NHI will add to SA’s fiscal and healthcare woes
Speaking in KwaZulu-Natal on New Year’s Day, Health Minister Zweli Mkhize said that the National Health Insurance (NHI) will put private and public hospitals on par with each other. Indeed, rather than improving the quality of care on offer in the public sector, it’s more likely that, by effectively nationalising them, the NHI will reduce the quality of care at private facilities.
Despite the national budget not having the resources to fund the NHI, it appears the government is determined to push ahead with its government-centric model of healthcare. The suggestion that NHI should be funded through an increase in taxes, is not fiscally responsible. If anything, to avoid another ratings downgrade later this year, government should be seeking ways to drastically cut spending. The details as to how the NHI is to be funded have yet to be made clear. Introducing more taxes will just be another body-blow to the South African taxpayer, and the economy.
Government’s track record of running any ‘enterprise’ is average at best, and abysmal at worst. We cannot forget stage 6 load shedding, which occurred at the end of 2019, as blackouts continue to grind the economy to a halt. No business, big or small, can operate without a reliable, consistent supply of electricity.
SAMA (South African Medical Association) spokesperson Dr Mvuyisi Mzukwa recently said, “The establishment of the NHI as a single, monopolistic purchaser for health care opens its structures to large-scale corruption.” The spectre of yet more corruption is not something South Africa can contemplate, considering the extensive amount of damage it has already done to the country. SAMA also revealed that a recent survey of its members (it represents around 17,000 doctors) found that up to 40% would consider emigrating if the NHI bill is implemented as it stands.

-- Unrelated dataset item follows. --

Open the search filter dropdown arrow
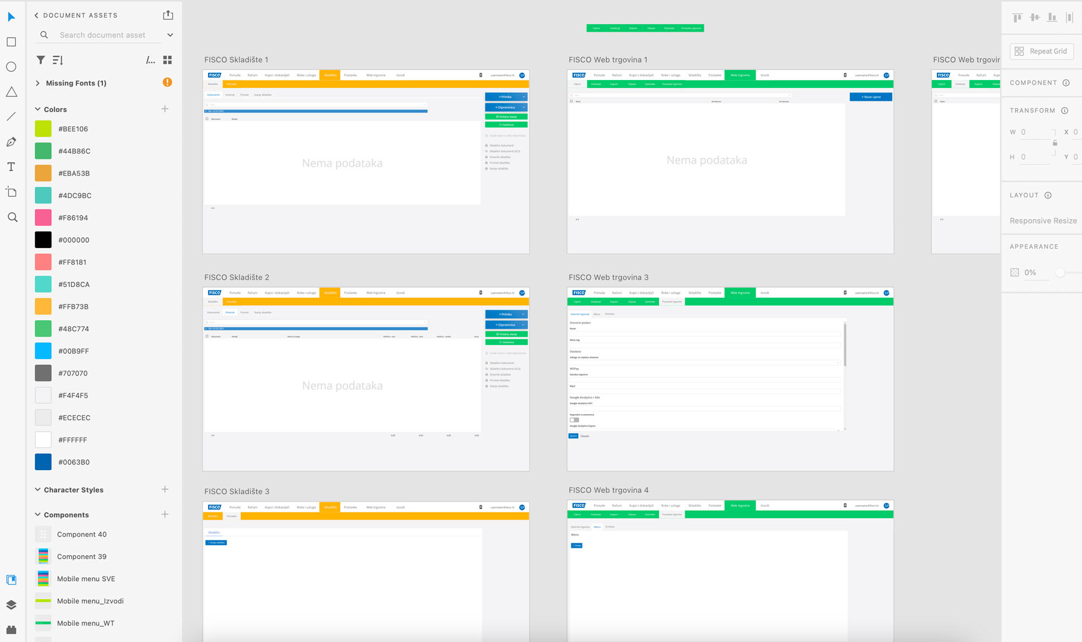The width and height of the screenshot is (1082, 642). tap(170, 35)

As soon as any government tries to dictate to doctors, nurses, and specialists, where they may or may not work, they will seek out a different country where they will be welcomed and have more freedom. The massive uncertainty around funding and the practicalities of implementing a centrally controlled and administered NHI scheme, which gives the Minister of Health inordinate amounts of power over the entire healthcare system, will deliver entirely predictable consequences. It will lead to the emigration of more healthcare professionals and will reduce the quality of healthcare provision in the country.
The NHI is not the best method to improve either quality of, or access to, healthcare services for poorer South Africans. The Department of Health would be better served by using its available funding to improve its existing services. The focus should be on improving from the ground up, not on pushing everything down to the same low, inadequate level. The current massive amount of pressure on the public healthcare sector could be relieved if government implemented the policy of providing taxpayer funded healthcare vouchers for poorer citizens to use yet leave them free to choose whether to purchase healthcare services from either the public or private sector.
The problems of socialised healthcare have been hidden by the rhetoric surrounding the NHI. When people can only get their healthcare services through the government, the pressure increases, inflating problems such as long waiting lines, and lack of quality in terms of service provision. The inevitable bureaucracy and inefficiency of government involvement, a hallmark of government projects in South Africa, will not resolve SA’s healthcare problems.
Minister Mkhize’s goal might well be to align the level of quality of care in public hospitals to the one currently provided in the private sector, but the method he wishes to employ will only drive away skilled healthcare professionals and dissuade new doctors and nurses from working in South Africa. Instead, government should let those who can afford it, to pay for private healthcare, and focus on up-skilling and improving the quality of care provided in the public sector.
Chris Hattingh is Deputy Director at the Free Market Foundation. He sits on the Foundation's Executive Committee and Health Policy Unit. He is a member of the advisory council of the Initiative for African Trade and Prosperity, as well as a Senior Fellow at African Liberty.
Publish date: 15 January 2020
The views expressed in the article are the author’s and are not necessarily shared by the members of the Foundation.